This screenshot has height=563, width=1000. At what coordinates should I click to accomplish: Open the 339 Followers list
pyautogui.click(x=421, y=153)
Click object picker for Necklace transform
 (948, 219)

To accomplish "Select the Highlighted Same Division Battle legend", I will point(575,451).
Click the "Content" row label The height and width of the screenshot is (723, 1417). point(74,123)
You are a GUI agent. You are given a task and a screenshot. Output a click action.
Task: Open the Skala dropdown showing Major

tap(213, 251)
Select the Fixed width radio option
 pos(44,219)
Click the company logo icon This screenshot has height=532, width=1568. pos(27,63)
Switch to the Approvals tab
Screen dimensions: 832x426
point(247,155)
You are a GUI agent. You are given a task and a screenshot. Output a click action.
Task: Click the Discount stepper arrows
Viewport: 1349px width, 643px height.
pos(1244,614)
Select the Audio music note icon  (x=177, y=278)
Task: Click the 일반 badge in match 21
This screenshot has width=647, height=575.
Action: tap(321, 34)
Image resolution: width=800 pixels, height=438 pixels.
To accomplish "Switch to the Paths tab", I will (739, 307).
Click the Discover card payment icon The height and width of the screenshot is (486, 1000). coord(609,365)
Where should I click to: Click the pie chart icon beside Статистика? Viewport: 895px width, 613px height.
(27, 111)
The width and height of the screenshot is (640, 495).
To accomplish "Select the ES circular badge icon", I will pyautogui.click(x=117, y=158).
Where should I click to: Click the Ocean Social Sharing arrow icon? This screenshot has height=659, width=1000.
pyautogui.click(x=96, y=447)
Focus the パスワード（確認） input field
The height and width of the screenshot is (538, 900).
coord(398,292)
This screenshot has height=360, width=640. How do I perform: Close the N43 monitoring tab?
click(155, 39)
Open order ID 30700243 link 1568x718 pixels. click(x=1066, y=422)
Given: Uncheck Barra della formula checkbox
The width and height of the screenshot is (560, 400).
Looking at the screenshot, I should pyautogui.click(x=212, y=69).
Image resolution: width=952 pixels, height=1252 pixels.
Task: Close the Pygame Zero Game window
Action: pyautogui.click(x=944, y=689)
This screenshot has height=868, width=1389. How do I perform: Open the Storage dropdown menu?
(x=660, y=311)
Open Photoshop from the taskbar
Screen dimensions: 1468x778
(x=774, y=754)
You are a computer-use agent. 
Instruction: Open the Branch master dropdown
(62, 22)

• • • •

◆ EXERCISE BRIEF ◆
Word for word, transcribe all of the entries shown above.

◆ EXERCISE ANSWER ◆
This screenshot has height=563, width=1000. At what coordinates should I click to accomplish: Open the 339 Followers list
pyautogui.click(x=421, y=153)
Click object picker for Necklace transform
 (948, 219)

To accomplish "Select the Highlighted Same Division Battle legend", I will point(575,451).
Click the "Content" row label The height and width of the screenshot is (723, 1417). point(74,123)
You are a GUI agent. You are given a task and a screenshot. Output a click action.
Task: Open the Skala dropdown showing Major

tap(213, 251)
Select the Fixed width radio option
 pos(44,219)
Click the company logo icon This screenshot has height=532, width=1568. pos(27,63)
Switch to the Approvals tab
Screen dimensions: 832x426
point(247,155)
You are a GUI agent. You are given a task and a screenshot. Output a click action.
Task: Click the Discount stepper arrows
Viewport: 1349px width, 643px height.
pos(1244,614)
Select the Audio music note icon  (x=177, y=278)
Task: Click the 일반 badge in match 21
This screenshot has width=647, height=575.
Action: tap(321, 34)
Image resolution: width=800 pixels, height=438 pixels.
To accomplish "Switch to the Paths tab", I will (739, 307).
Click the Discover card payment icon The height and width of the screenshot is (486, 1000). coord(609,365)
Where should I click to: Click the pie chart icon beside Статистика? Viewport: 895px width, 613px height.
(27, 111)
The width and height of the screenshot is (640, 495).
To accomplish "Select the ES circular badge icon", I will pyautogui.click(x=117, y=158).
Where should I click to: Click the Ocean Social Sharing arrow icon? This screenshot has height=659, width=1000.
pyautogui.click(x=96, y=447)
Focus the パスワード（確認） input field
The height and width of the screenshot is (538, 900).
coord(398,292)
This screenshot has height=360, width=640. How do I perform: Close the N43 monitoring tab?
click(155, 39)
Open order ID 30700243 link 1568x718 pixels. click(x=1066, y=422)
Given: Uncheck Barra della formula checkbox
The width and height of the screenshot is (560, 400).
Looking at the screenshot, I should pyautogui.click(x=212, y=69).
Image resolution: width=952 pixels, height=1252 pixels.
Task: Close the Pygame Zero Game window
Action: pyautogui.click(x=944, y=689)
This screenshot has height=868, width=1389. How do I perform: Open the Storage dropdown menu?
(x=660, y=311)
Open Photoshop from the taskbar
Screen dimensions: 1468x778
(x=774, y=754)
You are a computer-use agent. 
Instruction: Open the Branch master dropdown
(62, 22)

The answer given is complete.